### DESCRIPTION OF THE TASK
Set down all of the records word for word.
****************
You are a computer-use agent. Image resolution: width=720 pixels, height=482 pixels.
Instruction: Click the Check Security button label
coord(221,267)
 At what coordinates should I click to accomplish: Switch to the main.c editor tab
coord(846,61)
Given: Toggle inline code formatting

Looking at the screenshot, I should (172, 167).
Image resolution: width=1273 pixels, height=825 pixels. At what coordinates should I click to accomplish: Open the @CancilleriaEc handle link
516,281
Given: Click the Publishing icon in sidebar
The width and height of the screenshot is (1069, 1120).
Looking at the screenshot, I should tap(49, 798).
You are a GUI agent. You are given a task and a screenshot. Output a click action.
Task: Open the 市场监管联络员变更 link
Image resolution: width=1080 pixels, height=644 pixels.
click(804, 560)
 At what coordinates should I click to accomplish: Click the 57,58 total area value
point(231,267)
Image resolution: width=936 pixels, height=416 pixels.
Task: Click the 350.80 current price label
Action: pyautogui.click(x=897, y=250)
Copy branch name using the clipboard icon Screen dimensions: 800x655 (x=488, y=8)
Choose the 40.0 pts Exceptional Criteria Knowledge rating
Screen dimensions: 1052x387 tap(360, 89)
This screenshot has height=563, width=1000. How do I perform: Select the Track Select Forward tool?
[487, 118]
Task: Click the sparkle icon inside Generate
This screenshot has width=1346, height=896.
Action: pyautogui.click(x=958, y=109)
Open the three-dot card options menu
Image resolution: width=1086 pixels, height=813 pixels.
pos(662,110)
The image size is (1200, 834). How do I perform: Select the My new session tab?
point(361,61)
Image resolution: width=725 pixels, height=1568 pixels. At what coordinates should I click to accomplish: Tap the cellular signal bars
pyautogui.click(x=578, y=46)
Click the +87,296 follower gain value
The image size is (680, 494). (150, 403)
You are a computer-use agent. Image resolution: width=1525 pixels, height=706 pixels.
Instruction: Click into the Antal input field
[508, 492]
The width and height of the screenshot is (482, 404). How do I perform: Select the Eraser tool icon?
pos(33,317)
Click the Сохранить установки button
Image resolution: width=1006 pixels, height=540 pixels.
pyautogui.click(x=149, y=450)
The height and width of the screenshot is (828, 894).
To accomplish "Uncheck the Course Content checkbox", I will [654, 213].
****************
### TASK RESPONSE
You are a computer-use agent. Image resolution: width=720 pixels, height=482 pixels.
Instruction: Click the Check Security button label
coord(221,267)
 At what coordinates should I click to accomplish: Switch to the main.c editor tab
coord(846,61)
Given: Toggle inline code formatting

Looking at the screenshot, I should (172, 167).
Image resolution: width=1273 pixels, height=825 pixels. At what coordinates should I click to accomplish: Open the @CancilleriaEc handle link
516,281
Given: Click the Publishing icon in sidebar
The width and height of the screenshot is (1069, 1120).
Looking at the screenshot, I should tap(49, 798).
You are a GUI agent. You are given a task and a screenshot. Output a click action.
Task: Open the 市场监管联络员变更 link
Image resolution: width=1080 pixels, height=644 pixels.
click(804, 560)
 At what coordinates should I click to accomplish: Click the 57,58 total area value
point(231,267)
Image resolution: width=936 pixels, height=416 pixels.
Task: Click the 350.80 current price label
Action: pyautogui.click(x=897, y=250)
Copy branch name using the clipboard icon Screen dimensions: 800x655 (x=488, y=8)
Choose the 40.0 pts Exceptional Criteria Knowledge rating
Screen dimensions: 1052x387 tap(360, 89)
This screenshot has height=563, width=1000. How do I perform: Select the Track Select Forward tool?
[487, 118]
Task: Click the sparkle icon inside Generate
This screenshot has width=1346, height=896.
Action: pyautogui.click(x=958, y=109)
Open the three-dot card options menu
Image resolution: width=1086 pixels, height=813 pixels.
pos(662,110)
The image size is (1200, 834). How do I perform: Select the My new session tab?
point(361,61)
Image resolution: width=725 pixels, height=1568 pixels. At what coordinates should I click to accomplish: Tap the cellular signal bars
pyautogui.click(x=578, y=46)
Click the +87,296 follower gain value
The image size is (680, 494). (150, 403)
You are a computer-use agent. Image resolution: width=1525 pixels, height=706 pixels.
Instruction: Click into the Antal input field
[508, 492]
The width and height of the screenshot is (482, 404). How do I perform: Select the Eraser tool icon?
pos(33,317)
Click the Сохранить установки button
Image resolution: width=1006 pixels, height=540 pixels.
pyautogui.click(x=149, y=450)
The height and width of the screenshot is (828, 894).
To accomplish "Uncheck the Course Content checkbox", I will [654, 213].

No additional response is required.